## [Task goal]
In the account of Lam Yuen-yee below, where was her body found, and on what date?

====== Document section ======

Lam Yuen-yee  (; 1984-2021) was a posthumous Chief Inspector of Hong Kong Police Marine Small Boat Division, who died in action on 25 September 2021 near Sha Chau Island in the northwest waters of Hong Kong after a smuggling speedboat slammed into her police interceptor, causing it to capsize. Lam and three other police officers on board fell into the sea. While three officers were rescued shortly after, Lam was found missing and her body was retrieved two days after near the coast of Yi O on Lantau Island.

A ceremony with the highest honours and a funeral procession was held for Lam on 2 November 2021. Lam was laid to rest in the Gallant Garden, a plot at Wo Hop Shek Public Cemetery reserved for civil servants who died on duty. Major Government officers including Chief Executive Carrie Lam Cheng Yuet-ngor attended the ceremony. A weekly press meeting with the Chief Executive and the meeting of the Executive Council was cancelled to make way for Lam’s funeral.

On 15 November 2021, Lam was posthumously awarded the Medal for Bravery (Gold) by the Chief Executive in recognition of her gallantry and selflessness displayed during the operation.

Career and legacy in Marine Police 
Lam joined the Hong Kong Police Force in 2007, starting her career as a police constable in Tuen Mun Police District. Lam rose quickly through the ranks to become an inspector in three years with her excellent abilities and renowned diligence. Lam joined the Marine Police in 2015 and later became the first female supervisor of Small Boat Division in 2020, leading this elite maritime unit of the Marine Police. During her tenure, Lam earned her good reputation as “Kryptonite of smuggling”, where she busted smuggling cases over the years, intercepting more than 70 speedboats and arrested more than 100 people. In a major anti-smuggling operation led by Lam in August 2020, Lam seized HK$37 million worth of animals and smuggled goods.

Death and aftermaths 
On 25 September 2021 at around 8 a.m., Lam was leading her team of four on a marine multi-mission interceptor to conduct a regular anti-smuggling operation in northwest waters of Hong Kong, near Chek Lap Kok International Airport. Lam noticed a number of suspected smuggling speedboats at Sha Chau and decided to chase one of them. During the pursuit, a speedboat ignored repeated police warnings and crashed to the right stern of Lam’s boat, causing the interceptor to sink and the four officers, including Lam, to fall into the sea. The officers were trapped underneath the speedboat after the collision. Rescuers later found the three other officers but Lam was missing. On 27 September 2021, the body of Lam was finally discovered near the shore at Yi O on Lantau Island two days after she fell into the sea. An initial autopsy confirmed that Lam drowned to death.

====== Dataset rows ======

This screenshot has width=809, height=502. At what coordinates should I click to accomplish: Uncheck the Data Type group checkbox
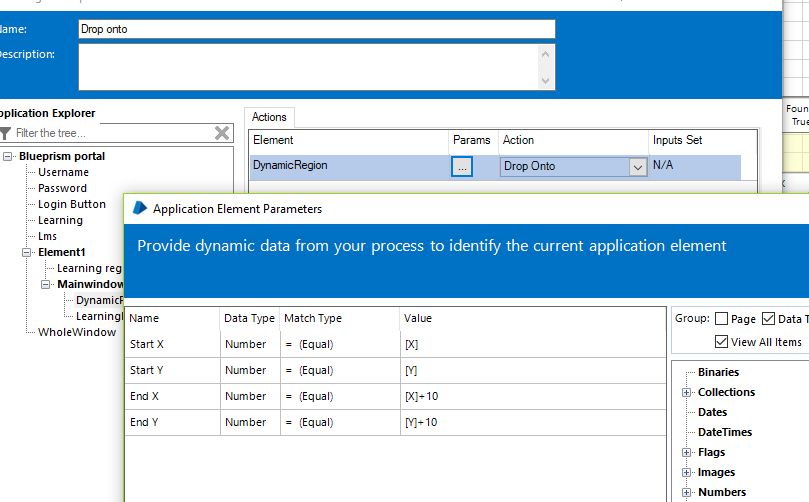click(768, 319)
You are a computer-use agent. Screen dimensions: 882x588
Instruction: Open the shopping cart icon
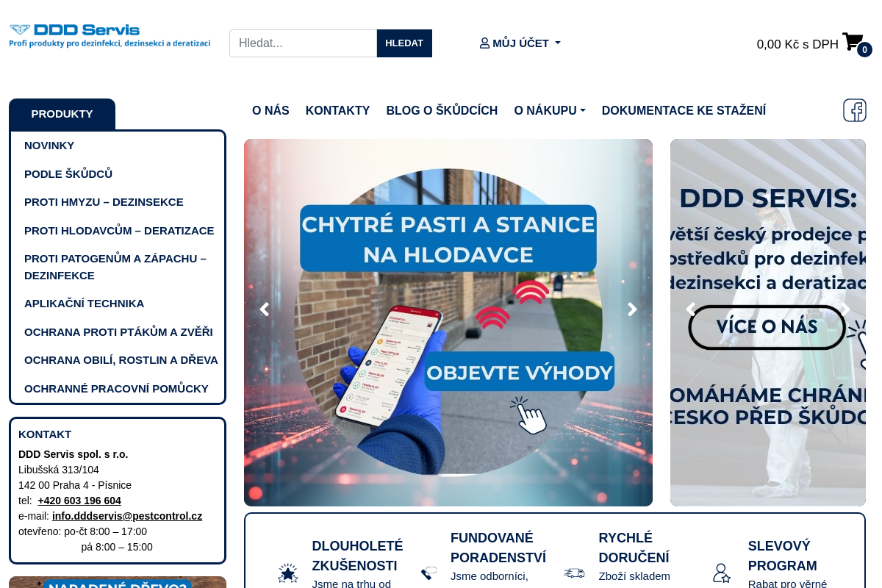[852, 42]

======

## [Solution for this problem]
Her body was found near the shore at Yi O on Lantau Island on 27 September 2021.